St. Louis Art Museum

All of the masks -- divorced from their contexts and shown isolated, often in darkness -- take on that peculiar quality of strangeness in this show, which extends even to the more familiar objects on display. In the "Offense/Defense" segment of the show, a contemporary motocross helmet, a fencing mask and a turn-of-the-century firefighter's respirator all look downright eerie. The 1964 hockey goaltender's mask looks less like game equipment than it does like some of the funerary masks in the show. The 1989 bullet-resistant mask looks intimidating enough to ward off forces much more powerful and less material than manmade ammunition.

The effect of mystery that surrounds each mask probably derives from the exhibition's central claim -- that masking is a virtually universal practice, found in all human cultures throughout history. This claim is both a revelation and a distraction. The exhibition does reveal startling connections among disparate cultures: We see, for example, that New Year's fertility masquerades are celebrated the world over, from China and Japan to Switzerland and Mexico, and we learn that throughout history, masking has primarily been a masculine activity, often involving men masquerading as women.

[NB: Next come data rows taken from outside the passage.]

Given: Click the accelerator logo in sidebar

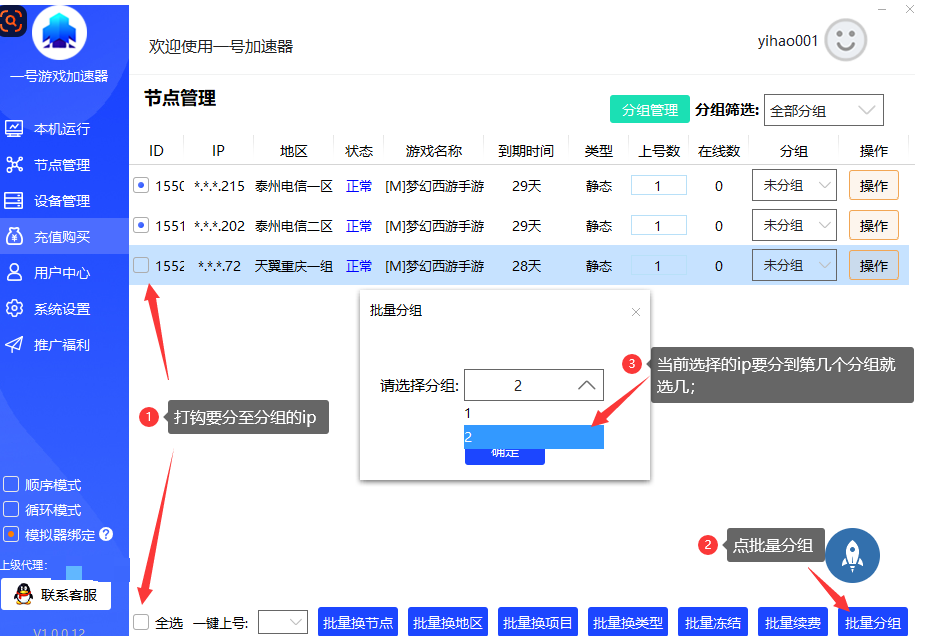Looking at the screenshot, I should click(60, 33).
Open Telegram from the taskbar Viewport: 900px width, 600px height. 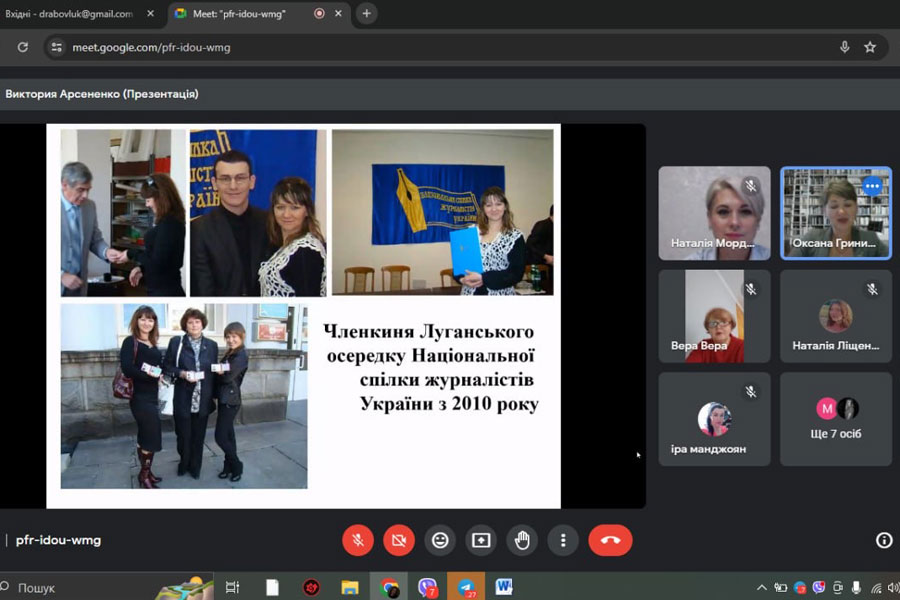pyautogui.click(x=466, y=587)
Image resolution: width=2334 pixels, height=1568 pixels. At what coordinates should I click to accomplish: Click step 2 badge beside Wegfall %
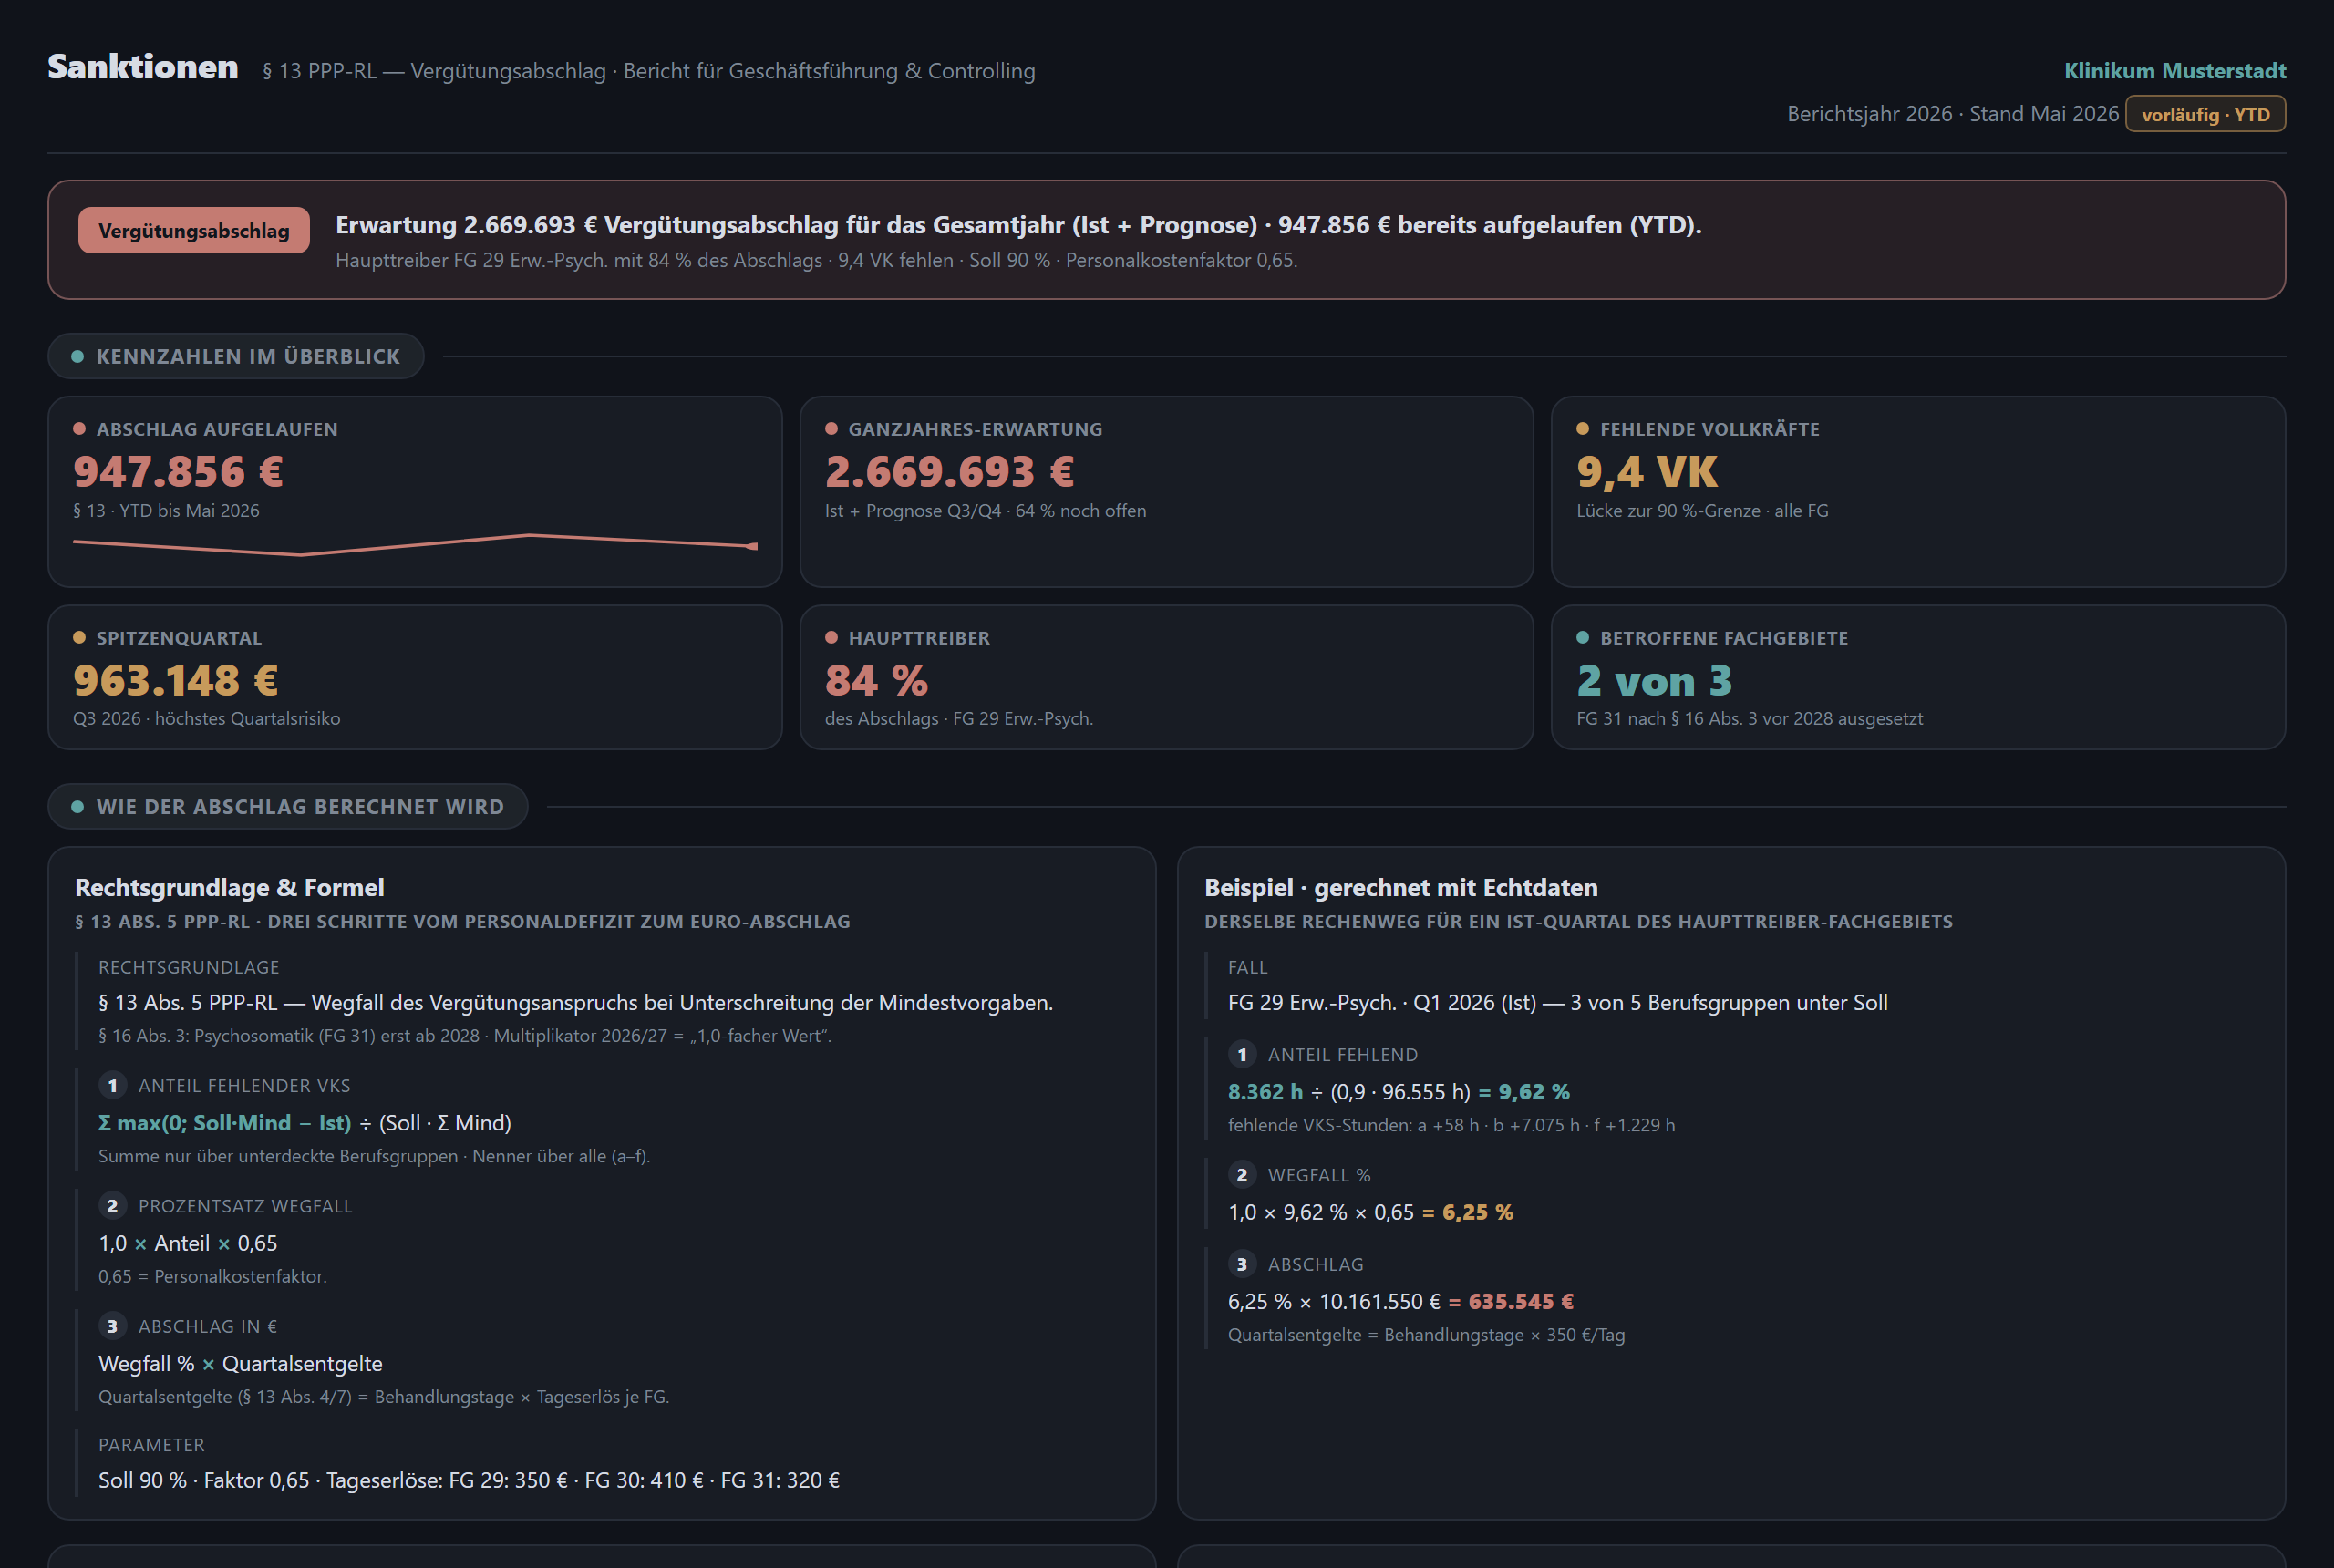[x=1242, y=1175]
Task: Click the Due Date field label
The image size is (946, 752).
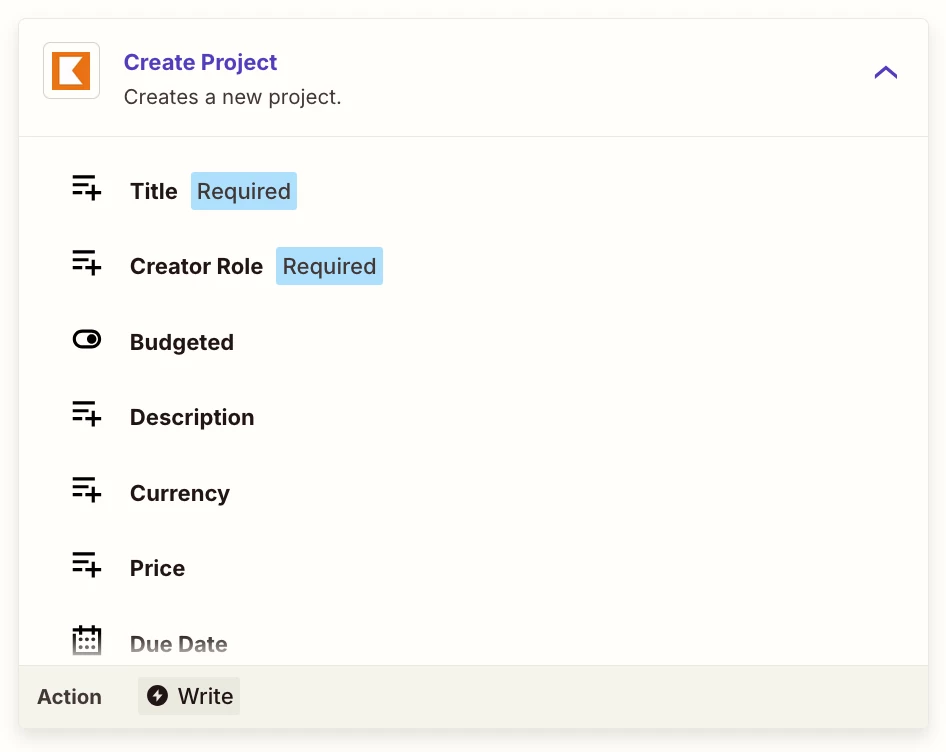Action: [178, 644]
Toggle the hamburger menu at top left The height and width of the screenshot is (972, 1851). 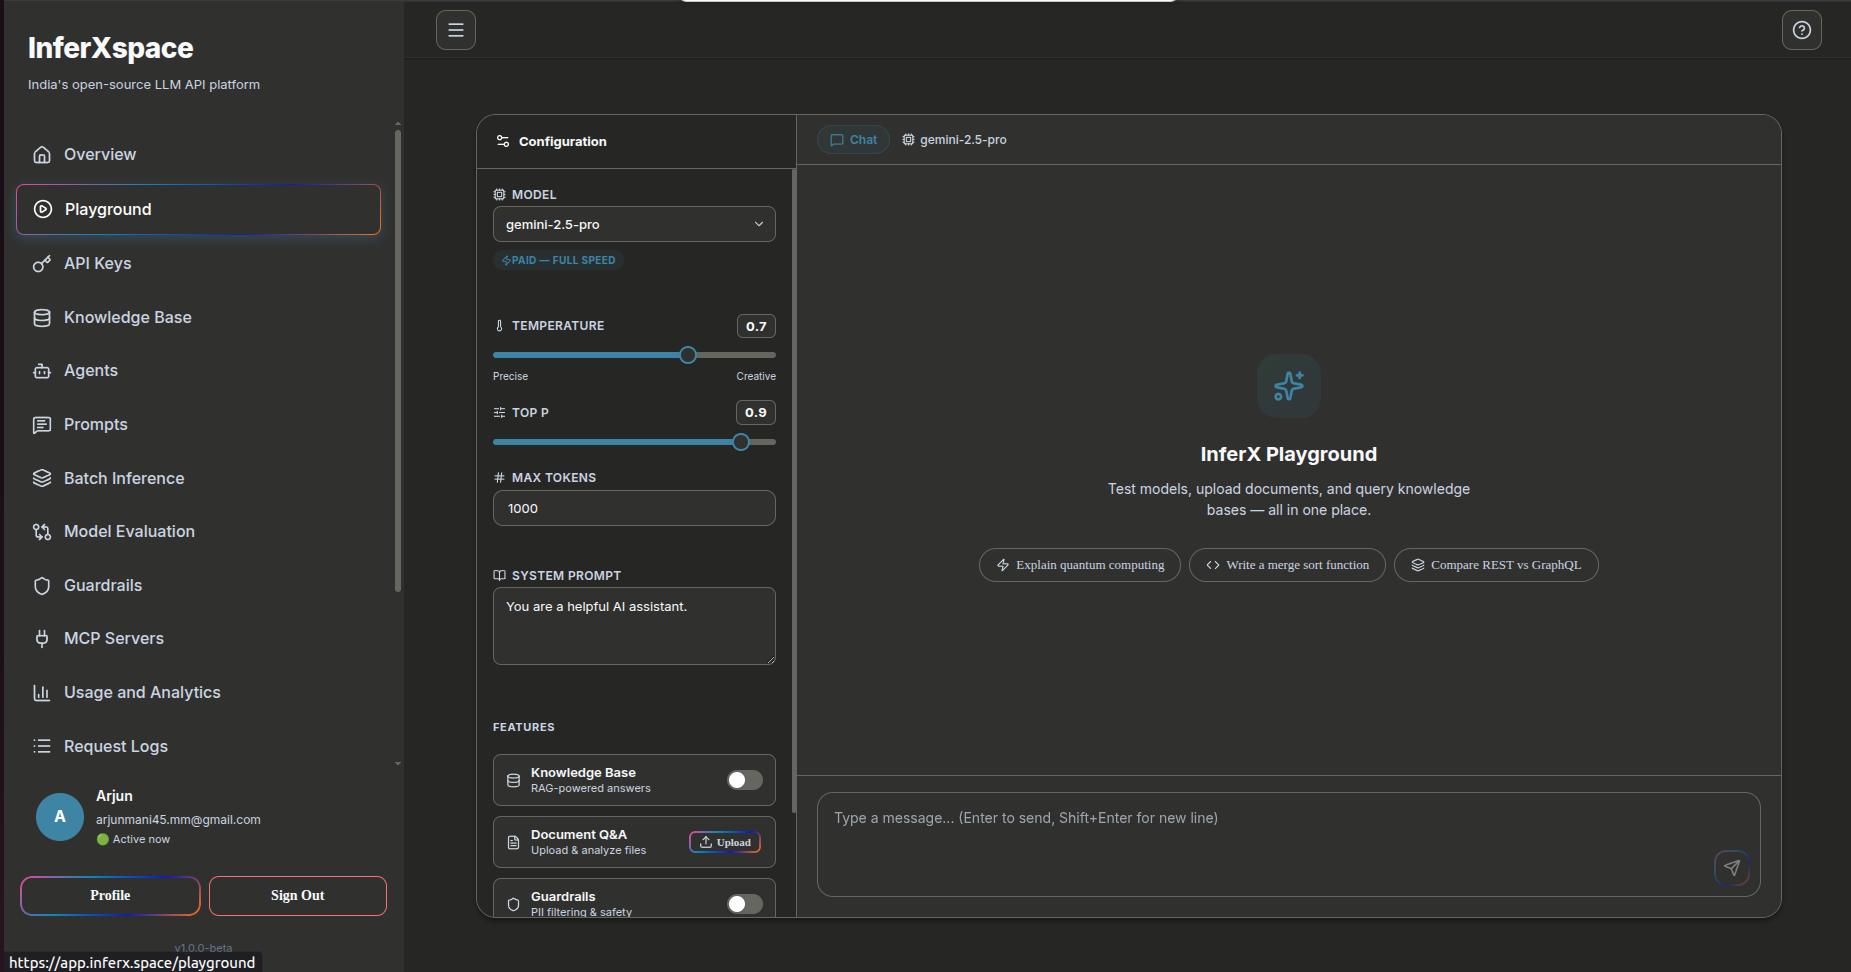click(456, 30)
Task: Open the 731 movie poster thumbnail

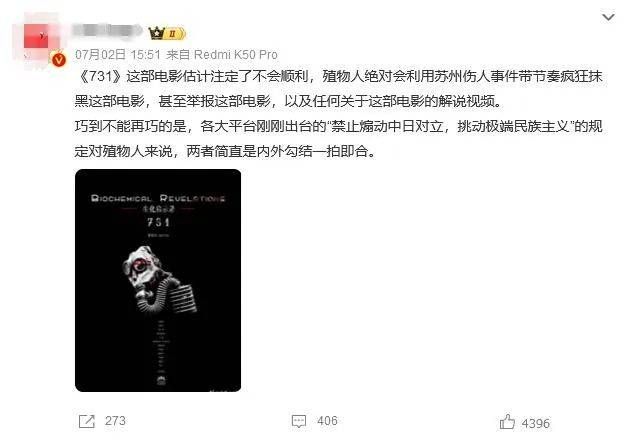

However, foregrounding the universality of masks can detract from an understanding of how they operate in specific cultures and periods. Within the "Theater" category, for example, which includes the Darth Vader mask from Star Wars, along with theatrical masks from Japan, ancient Rome, 19th-century Austria and the Bauhaus in Germany, specific cultural definitions of the "theatrical" are leveled out. In the case of the Darth Vader mask, the exhibition also has us bypass questions of market forces and the creation of salable icons (the mask is, after all, part of the single most lucrative franchise in Hollywood history) so that we take the mask at face value, so to speak; we focus only on what it suggests about some existential condition of "villainy."

Canada, Kwakwaka'wakw people, "Transformation Mask," late 19th century, wood and pigment, 16 by 13 by 9 inches
Canada, Kwakwaka'wakw people, "Transformation Mask," late 19th century, wood and pigment, 16 by 13 by 9 inches

Granted, we are given ample opportunity to learn specific historical information about each mask in the form of lengthy captions and text panels. But the aura of mystery and existentialism in the exhibition often tends to overpower that information. In addition, the print is small on these labels and panels, and it becomes extremely tiresome to strain the eyes and neck to read them; viewers who give up on the text and look only at the masks will definitely lose the historical dimension of the exhibition.

If Masks: Faces of Culture weren't such an ingenious show, it wouldn't stand up to, or even deserve, this close critical analysis. Only a well-engineered and curated show can muster up subtle effects that are worth critiquing in the first place. Although I find the show's "mystery" effect homogenizing and distracting, other viewers will probably love it, if they notice it at all. Either way, there is absolutely no reason to miss this show, a tour de force of art and anthropology the likes of which this city may not see again.

Masks: Faces of Culture is on display at the St. Louis Art Museum through Jan. 2.